Bajo estos supuestos, el sistema político ya no requeriría de mediaciones y por lo tanto de fuentes extrasistémicas de legitimidad, este es sin duda, el sueño de muchos administradores que desearían tener la libertad de gestión suficiente para intentar sobre la base de la calidad y de la racionalidad que su gestión política vuele por su propio impulso sin necesidad de recurrir a superestructuras ideológicas o mediaciones sociales.  En este sueño en caso de existir déficit de racionalidad y eficiencia el propio sistema lograría curar las heridas con medidas de carácter, es el sueño de la araña que construye su tela a partir de sus propios materiales.

Esta utopía nos permite determinar rápidamente varios puntos estratégicos. Veamos el ejemplo de la situación que estamos viviendo en México tanto a nivel nacional, local y regional. La nueva gestión gubernamental debe operar sobre la base de una nueva cultura que sustituya al Nacionalismo Revolucionario del PRI que ha entrado en quiebra.

Se ha hablado de una cultura gerencial cuya estructura simbólica debería tener la capacidad de articular la identidad del sistema político, no cabe duda que a escala mundial se han acumulado muchas experiencias que alimentan a la cultura gubernamental enriquecida además por la transferencia de hábitos y prácticas procedentes del mundo empresarial.      

No me quiero detener en detalles técnicos, pero si quiero preguntar ¿Es suficiente una cultura gerencial para dotarle legitimidad a un sistema político democrático?

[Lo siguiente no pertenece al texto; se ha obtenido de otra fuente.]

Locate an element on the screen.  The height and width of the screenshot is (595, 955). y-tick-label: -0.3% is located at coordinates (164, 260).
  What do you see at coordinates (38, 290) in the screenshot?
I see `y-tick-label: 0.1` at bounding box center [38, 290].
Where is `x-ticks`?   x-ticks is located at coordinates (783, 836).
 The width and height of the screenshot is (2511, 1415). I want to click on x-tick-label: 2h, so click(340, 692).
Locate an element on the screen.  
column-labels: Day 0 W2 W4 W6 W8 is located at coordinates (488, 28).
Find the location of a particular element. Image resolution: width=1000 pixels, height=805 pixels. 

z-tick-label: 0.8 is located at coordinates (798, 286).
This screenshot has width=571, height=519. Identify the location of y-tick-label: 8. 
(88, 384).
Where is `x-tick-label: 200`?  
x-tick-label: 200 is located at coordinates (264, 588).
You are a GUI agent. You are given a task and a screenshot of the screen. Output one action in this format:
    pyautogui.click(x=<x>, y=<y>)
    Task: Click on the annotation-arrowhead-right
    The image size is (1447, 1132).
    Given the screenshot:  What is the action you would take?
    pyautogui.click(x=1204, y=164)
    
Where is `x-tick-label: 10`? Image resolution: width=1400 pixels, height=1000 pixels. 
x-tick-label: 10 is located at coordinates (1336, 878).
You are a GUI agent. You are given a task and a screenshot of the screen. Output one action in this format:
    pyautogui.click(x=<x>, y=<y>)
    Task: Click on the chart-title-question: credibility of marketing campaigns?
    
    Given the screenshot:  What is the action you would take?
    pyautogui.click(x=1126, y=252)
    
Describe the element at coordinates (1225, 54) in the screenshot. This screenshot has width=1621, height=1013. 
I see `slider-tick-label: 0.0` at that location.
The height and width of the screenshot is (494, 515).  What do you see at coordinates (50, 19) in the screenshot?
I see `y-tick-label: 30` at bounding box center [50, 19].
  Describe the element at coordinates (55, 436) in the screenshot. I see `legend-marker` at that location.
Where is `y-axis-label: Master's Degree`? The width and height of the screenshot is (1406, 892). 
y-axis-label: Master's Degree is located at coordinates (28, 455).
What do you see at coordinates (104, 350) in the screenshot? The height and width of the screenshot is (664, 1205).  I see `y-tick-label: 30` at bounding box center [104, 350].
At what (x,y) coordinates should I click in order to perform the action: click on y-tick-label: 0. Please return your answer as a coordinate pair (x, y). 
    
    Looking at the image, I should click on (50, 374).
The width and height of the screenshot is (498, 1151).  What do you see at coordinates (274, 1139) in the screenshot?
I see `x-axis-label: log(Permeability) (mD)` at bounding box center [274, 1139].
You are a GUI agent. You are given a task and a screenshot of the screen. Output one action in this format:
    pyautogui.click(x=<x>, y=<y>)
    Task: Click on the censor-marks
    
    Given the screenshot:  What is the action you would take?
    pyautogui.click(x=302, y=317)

No lo creo, ni siquiera en el dudoso caso de que una cultura semejante trajera el bienestar económico para las amplias capas de la población más desposeída, la economía por su sola no produce legitimidad.

La misma apreciación se puede hacer sobre el equivalente en la izquierda de la cultura gerencial, me refiero a la cultura asistencial que dirige su fuerza hacia acciones de socorro de la población más empobrecida sin tomar en cuenta el complejo tejido cultural de la sociedad. No se puede gobernar un Estado o una ciudad como si fuera un hospital sin que tarde o temprano surjan problemas de legitimidad.  

La hegemonía de una cultura gerencial presupone que el sistema político mexicano desde las elecciones en el año 2000 cuando pierde el PRI la presidencia de México, ya no requeriría de fuentes externas de legitimidad puesto que la misma eficiencia de los aparatos de gobierno deberían ser una base suficiente para garantizar su continuidad.

Pero como todos sabemos y como es obvio los aparatos gubernamentales en México están muy lejos de esta eficiencia gerencial o asistencial, están demasiado contaminados por formas corruptas, paternalistas o corporativas de gestión como para funcionar alimentados únicamente por una nueva cultura gerencial y mercadotécnica.